Kuasa hukum berharap para tergugat merivisi nominal ganti rugi yang tidak lagi menjadikan warga sebagai korban proyek pembangunan pemerintah.
“Menyatakan surat keputusan panitia pelaksana pengadaan tanah Jalan Tol Bakauheni-Terbanggi Besar II tentang besarnya nilai ganti kerugian terkenan jalan tol di dua kelurahan tersebut tidak mempunyai kekuatan hukum, sebagai dasar hukum untuk melakukan pembayaran ganti rugi pembebasan lahan yang diterjang proyek jalan tersebut,” imbuh Anggit Nugroho, kuasa hukum lainnya.
Mantan Kadiv Advokasi LBH Bandar Lampung tersebut menerangkan perbuatan melawan hukum yang dilakukan tergugat dan turut tergugat adalah proses penetapan nilai ganti rugi terhadap lahan milik warga, tahapannya tidak sesuai Undang-Undang Nomor 2 Tahun 2012 Tentang Pengadaan Tanah Bagi Pembangunan Untuk Kepentingan Umum.

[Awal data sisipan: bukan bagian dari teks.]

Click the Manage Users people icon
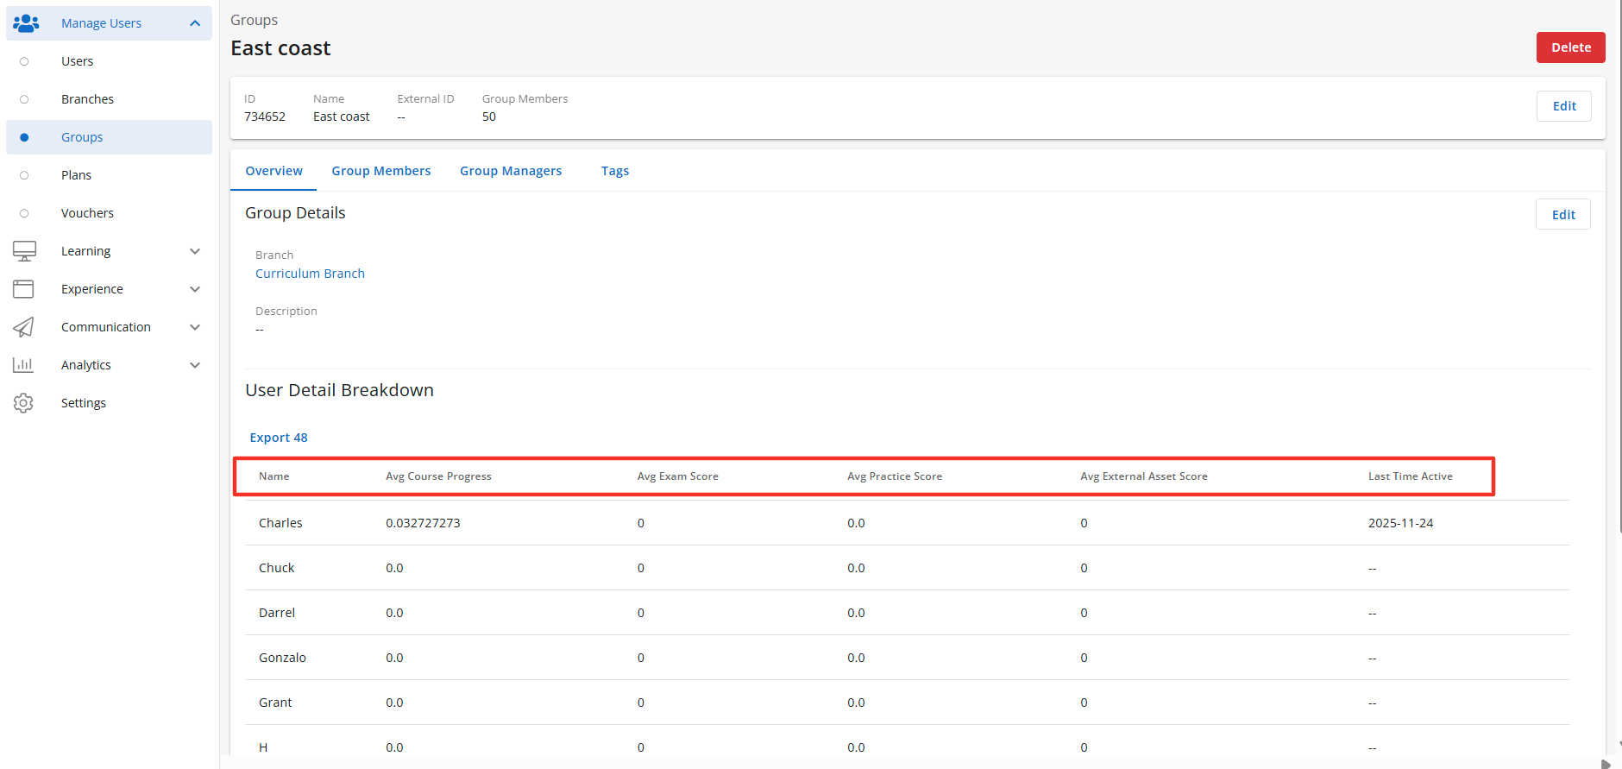The width and height of the screenshot is (1622, 769). point(26,23)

“Seharusnya, penetapan harga ditentukan dalam musyawarah antara tergugat dengan para warga (penggugat), namun musyawarah tersebut tidak ditempuh, dan penggugat langsung menetapan sepihak nilai ganti kerugian Rp 35 ribu per meter persegi, ” beber Anggit.